The Bras Basah.Bugis Precinct is the arts and heritage district in Singapore's civic centre, and home to museums and monuments.
1960s: The birth of a nation
Singapore's skyline may be one of the most famous in the world today, but it was very different back in 1965. The iconic buildings making up the skyline today didn't exist 50 years ago though there are plenty of clues of how Singapore was like if you know where to look.
In 1965 the mouth of the Singapore River was dominated by former post office and now five-star hotel The Fullerton. It’s a popular venue for taking afternoon tea while enjoying the live music performances.
Located nearby is the Padang, where the late Prime Minister Mr Lee Kuan Yew announced Singapore’s independence in 1965.
And of course no list of historic buildings in Singapore would be complete without mention of Raffles Hotel, arguably one of the most famous in the world and birthplace of the Singapore Sling. With regulars including author Ernest Hemingway, you’ll be in good company.
1970s: Going green
By the 1970s Singapore was beginning to industrialise, but Singapore River became badly polluted. In 1977 a successful 10-year clean-up began.
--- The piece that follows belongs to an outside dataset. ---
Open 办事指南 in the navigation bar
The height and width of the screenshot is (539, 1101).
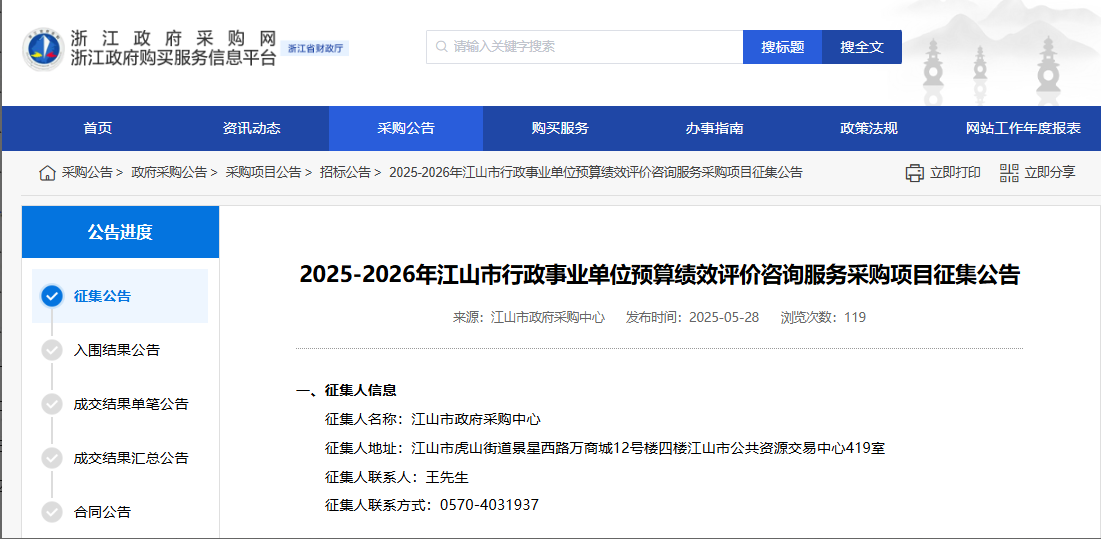click(x=714, y=128)
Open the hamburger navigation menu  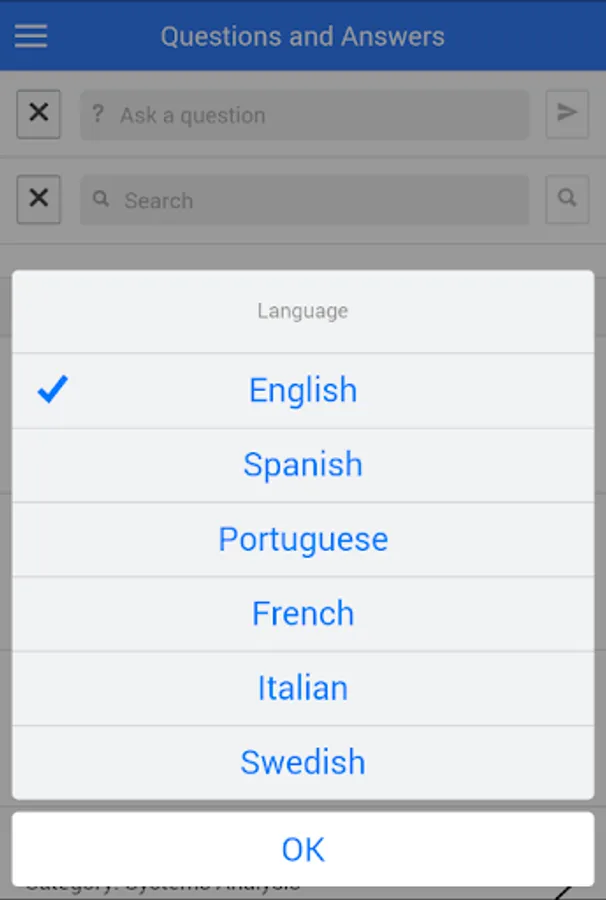point(31,36)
Today it’s the ideal way to explore the heart of the city. Take a stroll along the riverbank and enjoy the sights, sounds and smells of some of Singapore’s best culinary treats at the buzzing Clarke Quay and Boat Quay. Where else in the world could you sip drinks by the river, indulge in fine dining or careen at 120km/h through the air on the GX-5 Extreme Swing?
For a more relaxed way to see the river, and learn about the city’s history at the same time, hop onto the Singapore River Cruise.
Alternatively, learn about Southeast Asia at the spectacular Asian Civilisations Museum, which hosts over 1,300 artefacts that tell the story of the region for the last 2,500 years.
1980s: Getting to know Chinatown
A short ride on the MRT (which coincidentally opened in the 1980s) from the Singapore River is the historic Chinatown district, where raucous street hawkers and traditional teahouses still ply their trade, albeit mixed in with chic restaurants and hipster cafes.
The days when the shophouses were crammed with immigrants and opium dens are long gone, but much of the traditional architecture has been preserved thanks to extensive work in the 1980s.
The best way to experience Chinatown is through your taste buds. Chinatown Complex on Smith Street houses a hawker centre popular for local fare such as char kway teow (stir fried flat rice noodles, often with cockles and pork lard), while Maxwell Road Food Centre along South Bridge Road is not to be missed.
The food stalls are popular with both locals and tourists and it’s easy to see why. Try the chicken rice or congee with pork and century egg, before finishing off with ice kachang (local shaved ice dessert made with red beans, jelly and sweet syrup).
Chinatown is also the ideal place to pick up souvenirs of your trip. Bak kwa (barbecued meat) is a traditional gift at Chinese New Year and makes a perfect treat for loved ones back home.
1990s: Local communities
Singapore’s transformation continued in the 1990s, with the cleaning up of one of the city’s most colourful districts, Bras Basah.Bugis.
There are several temples and mosques that are well worth a visit, such as Kwan Im Thong Hood Cho on Waterloo Street and the Malay Heritage Centre on Sultan Gate, but the highlight of Bugis is the shopping. Bugis Junction is built around a collection of restored shophouses with a roof for all-weather shopping, while across the road, the newer Bugis+ offers a range of big name brands.
For a browsing experience with a Singaporean twist head over to the nearby Arab Street and check out rows of preserved shophouses teeming with cafes, arts, crafts and curios. As the name suggests, the area was originally settled by Singapore’s Arab traders, and it remains the place to go for Middle Eastern delicacies.
2000 to present day: City in a garden
At the turn of the century, the Singapore we love today was taking shape, but the city still had a few surprises up its sleeve. 2008 saw the opening of the Singapore Flyer, then the world’s largest observation wheel.
Marvel at the people below at Marina Bay, or gaze out to sea or across the island to see just how much this garden city has changed over the years. And did we mention the sunset?
No trip to Singapore would be complete without a visit to Marina Bay Sands®. Whether you want to eat, shop, gamble or take in a show, MBS is the place to go.
Next door is Gardens by the Bay. Part of the government’s plan to create a city in a garden, two glass conservatories host plants from around the world, replicating conditions as diverse as tropical highlands and 2,000-metre-high peaks.